De Castro: "Aiuteremo il settore
agricolo ibleo contro la crisi"

Agli agricoltori ha detto: "Si muova anche il Governo Regionale" Foto Corrierediragusa.it

Il presidente dell’Emaia Salvatore Di Falco e il sindaco Giuseppe Nicosia hanno accolto fra gli stand dell´Agrem il ministro per le Politiche agricole Paolo De Castro e il suo vice Guidi Tampieri. Rivolto alla platea di Agrem, il ministro De Castro ha detto: "Con grande orgoglio dico grazie proprio agli agricoltori per quello che state facendo. Lo dobbiamo proprio a voi se siamo riusciti a
realizzare una capacità produttiva pari a 24 miliardi di euro nonostante i gap strutturali e infrastrutturali, eppure non basta, non è sufficiente. Bisogna riuscire a concentrare l’offerta e a fare sistema.
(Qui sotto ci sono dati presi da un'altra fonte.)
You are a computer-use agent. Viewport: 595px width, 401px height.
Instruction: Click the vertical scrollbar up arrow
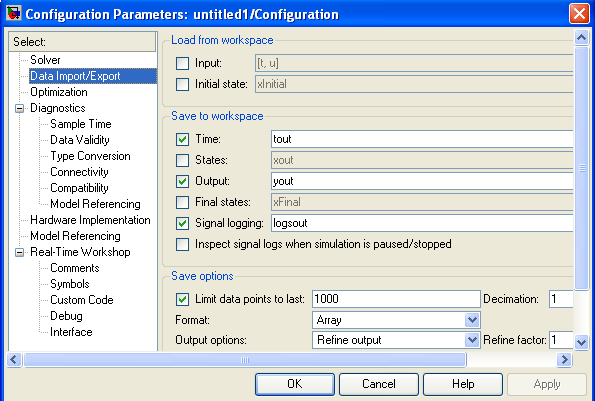(x=581, y=38)
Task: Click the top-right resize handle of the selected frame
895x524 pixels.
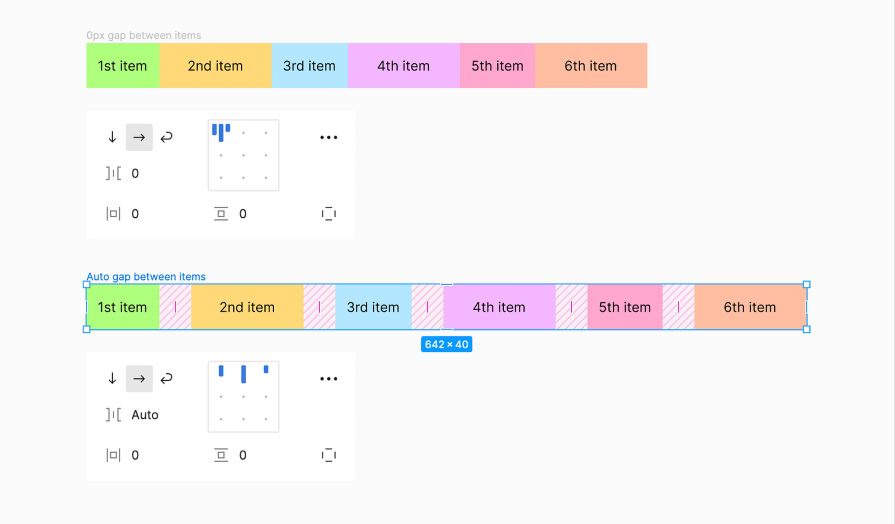Action: tap(807, 285)
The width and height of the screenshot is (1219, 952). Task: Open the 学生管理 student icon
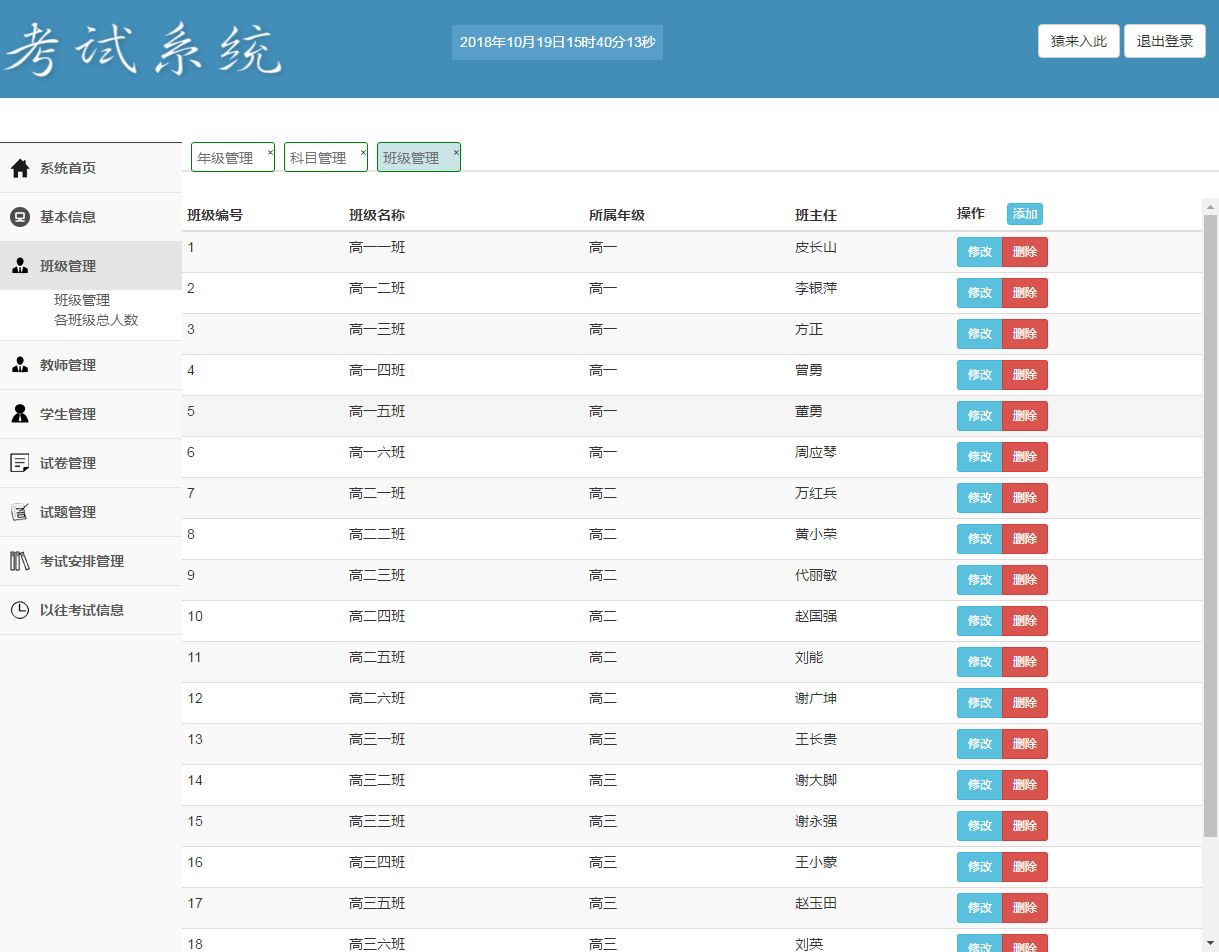pyautogui.click(x=19, y=414)
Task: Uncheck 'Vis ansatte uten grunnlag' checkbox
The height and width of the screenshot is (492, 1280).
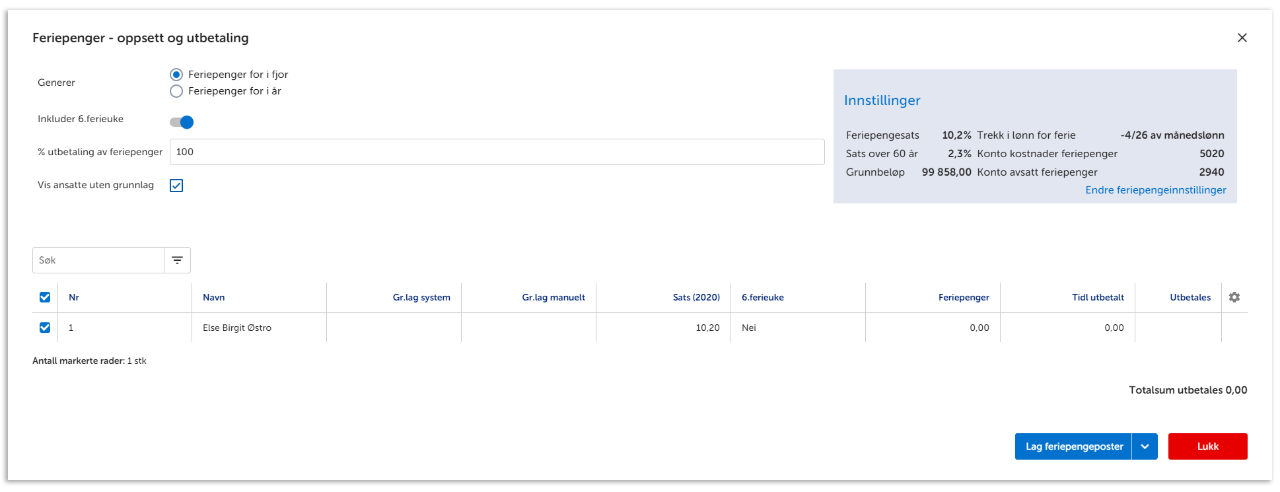Action: 177,185
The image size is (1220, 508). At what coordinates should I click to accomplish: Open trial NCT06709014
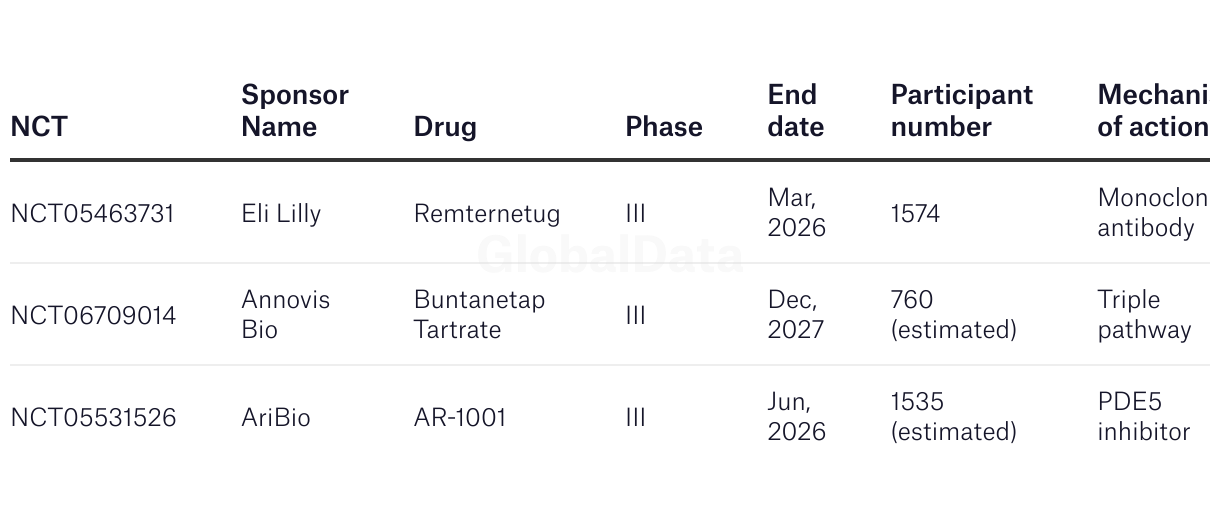click(x=93, y=316)
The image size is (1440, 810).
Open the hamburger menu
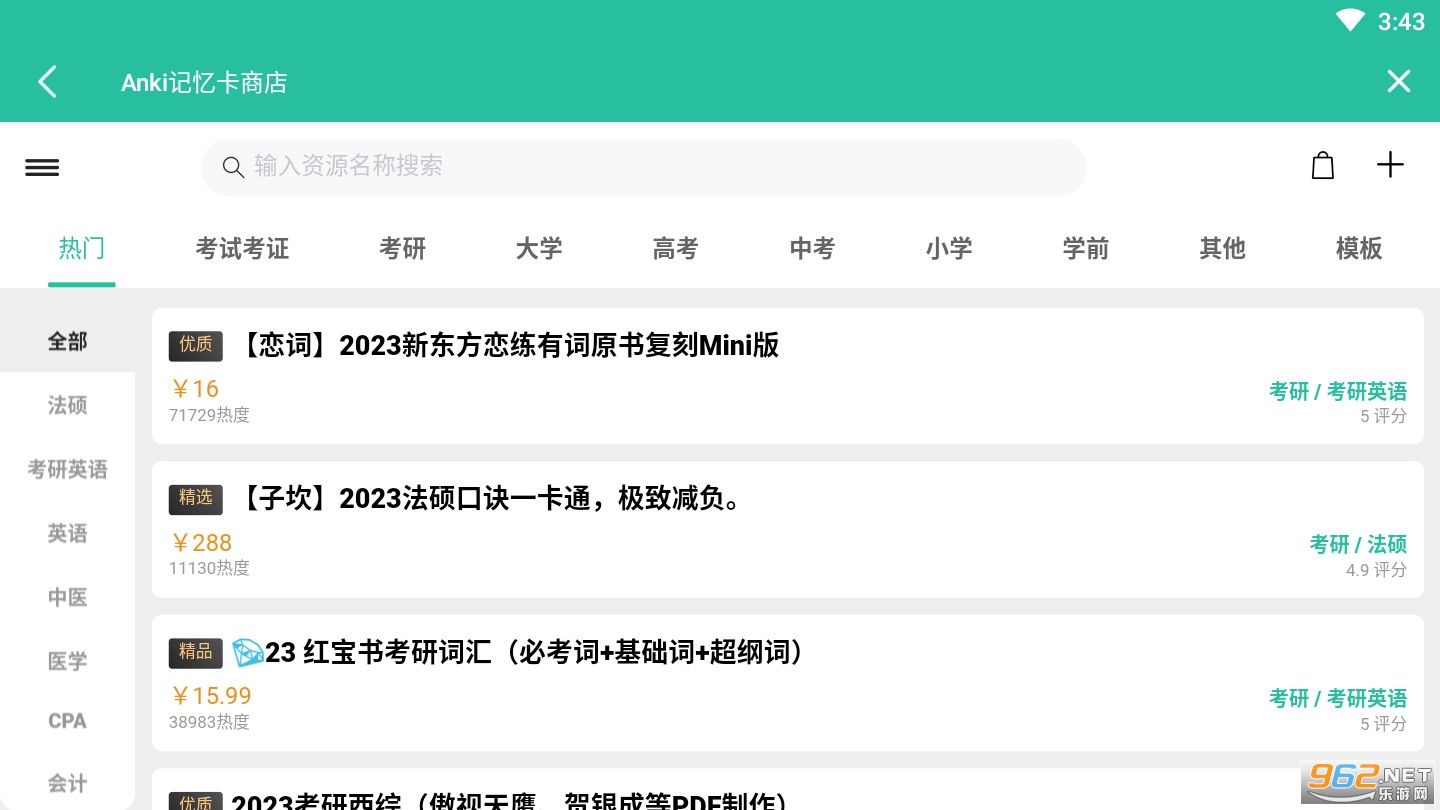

L’Ocm ortofrutta premia chi si aggrega canalizzando le misure alle Aop.

A questo dobbiamo credere, su questo dobbiamo insistere". De Castro ha colto l’occasione per fare il punto sui 20 mesi di governo che s’appresta a chiudere. "Una valutazione che faccio fare alle organizzazioni di categorie, ai sindacati con cui abbiamo lavorato in stretta sinergia e soprattutto lascio che a giudicarmi siano soprattutto i 100 mila agricoltori a cui abbiamo ripianato 6 miliardi di debito con l’Inps".

Dopo l’intervento nella sala congressi, De Castro e Di Falco hanno visitato la fiera fermandosi all’Enama, l’ente leader nel settore della meccanizzazione agricola, e con gli studenti dell’Istituto Tecnico Agrario di Vittoria ai quali ha detto. "Dovete credere nell’agricoltura. E’ il vostro migliore futuro. Io sono figlio di agricoltori, poi ho lasciato la mia Puglia ma solo perché avevo
voglia di raccogliere la grande sfida dell’innovazione". Si è caratterizzata in questo modo l’Agrem del made in Sicily, che si traduce in un volume d’affari, a detta del presidente Di Falco, pari a 200 milioni di euro. "Considerato che la Sicilia fa 870 milioni di euro- sottolinea il presidente della Fiera Emaia- significa che ad Agrem è presente un terzo della Sicilia agricola». Aop, Op e i
consorzi dell’agroalimentare sono infatti il «volto nuovo» di Agrem.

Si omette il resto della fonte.